The forecast suggests the memory chip market may be poised for a comeback after a rough stretch. Over the past year, a steep drop in consumer demand spurred Micron’s customers to slash orders. Instead of buying new chips, they’ve been working through a pileup of excess inventory - a type of scenario that has long plagued the memory industry following boom years.
Micron’s shares rose about 1 per cent in extended trading following the announcement. The stock had gained 19 per cent this year on the hope that the worst of the industry’s downturn was over, closing at US$59.28 in regular New York trading.
The company is projecting a loss of about US$1.58 a share in the current period, which includes a 45-cent impact associated with US$500 million in inventory writedowns. Analysts had estimated a loss of 84 cents a share.
Makers of phones and computers are dealing with weak consumer spending triggered by rising inflation. Micron’s chips, which store and help handle information in such devices, are particularly vulnerable to swings in demand because products from rival companies are directly interchangeable and are traded like commodities.
Rapid fluctuations in the balance between supply and demand can leave producers selling the components for less than they cost to make. Even though Micron shipped more computer memory chips last quarter, revenue still shrank because prices fell about 20 per cent.
Three months ago, Micron announced cost-cutting measures, including a 10 per cent workforce reduction and a slowdown in investment in new production. While the revenue picture will improve in the second half of the year, profitability will remain difficult, it had said.

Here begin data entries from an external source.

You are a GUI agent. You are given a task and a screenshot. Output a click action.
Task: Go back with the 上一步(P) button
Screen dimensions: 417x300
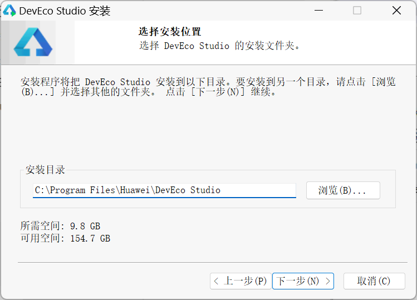[241, 281]
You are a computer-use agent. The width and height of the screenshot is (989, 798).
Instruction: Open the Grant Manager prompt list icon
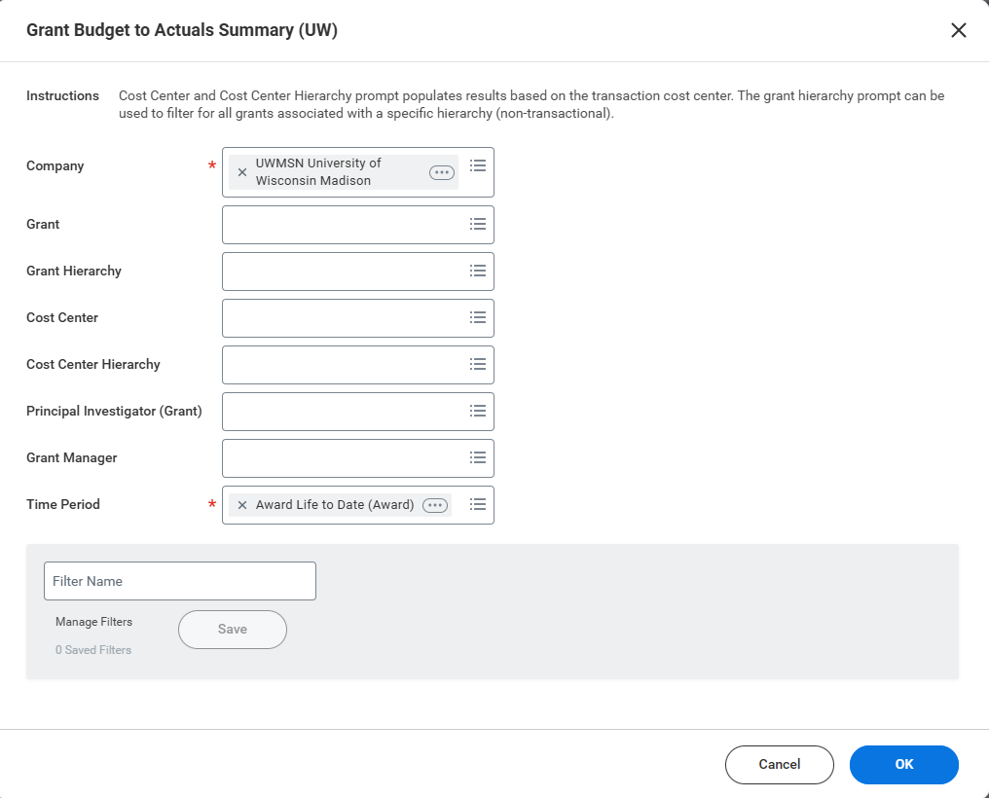(x=477, y=457)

Micron said Tuesday that its total headcount reduction will now equal 15 per cent. Micron is reducing its spending on new plants and equipment by 40 per cent to US$7 billion this year, according to presentation slides posted on its website.

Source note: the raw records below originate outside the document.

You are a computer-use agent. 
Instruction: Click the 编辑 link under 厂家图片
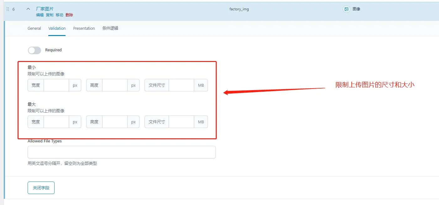coord(40,15)
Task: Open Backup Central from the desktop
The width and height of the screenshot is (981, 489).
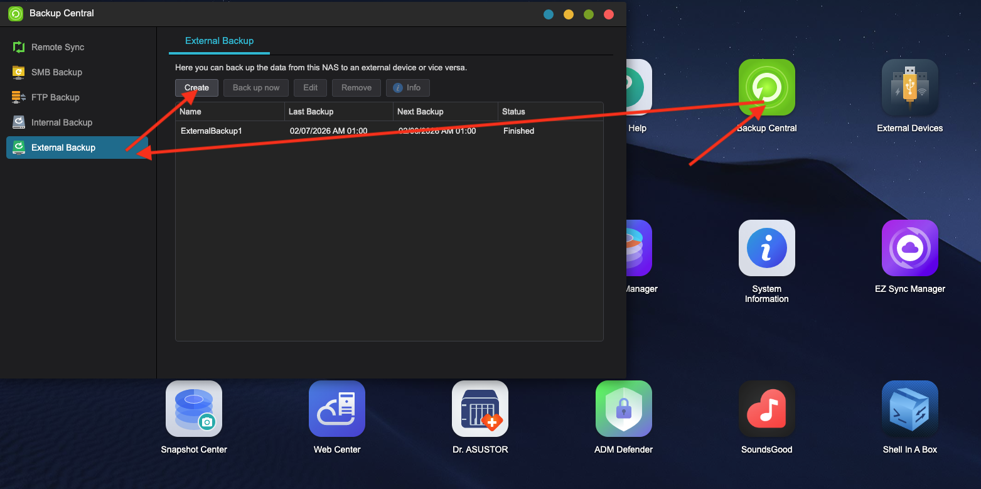Action: [766, 87]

For 2023, the company expects that demand will grow faster than supply. Micron projects a transition to sequential revenue growth, saying that inventory has peaked and end markets such as smartphones and personal computers are contracting less severely than feared. Micron’s data centre unit bottomed in the second fiscal quarter, it said.
Micron competes with South Korea’s Samsung Electronics and SK Hynix. Hynix - which, like Micron, is focused mostly on memory - has also suffered losses, causing it to curb expansion plans. Samsung, meanwhile, has a more diversified business. It’s the world’s largest smartphone maker and has other sizable divisions, allowing it to remain profitable and have the cash to invest.
The pace at which profitability recovers will be determined by whether the company’s peers follow its lead and reduce production to the point that supply will be below last year’s level, Mr Mehrotra said in an interview. Other companies have taken actions to varying degrees, he said.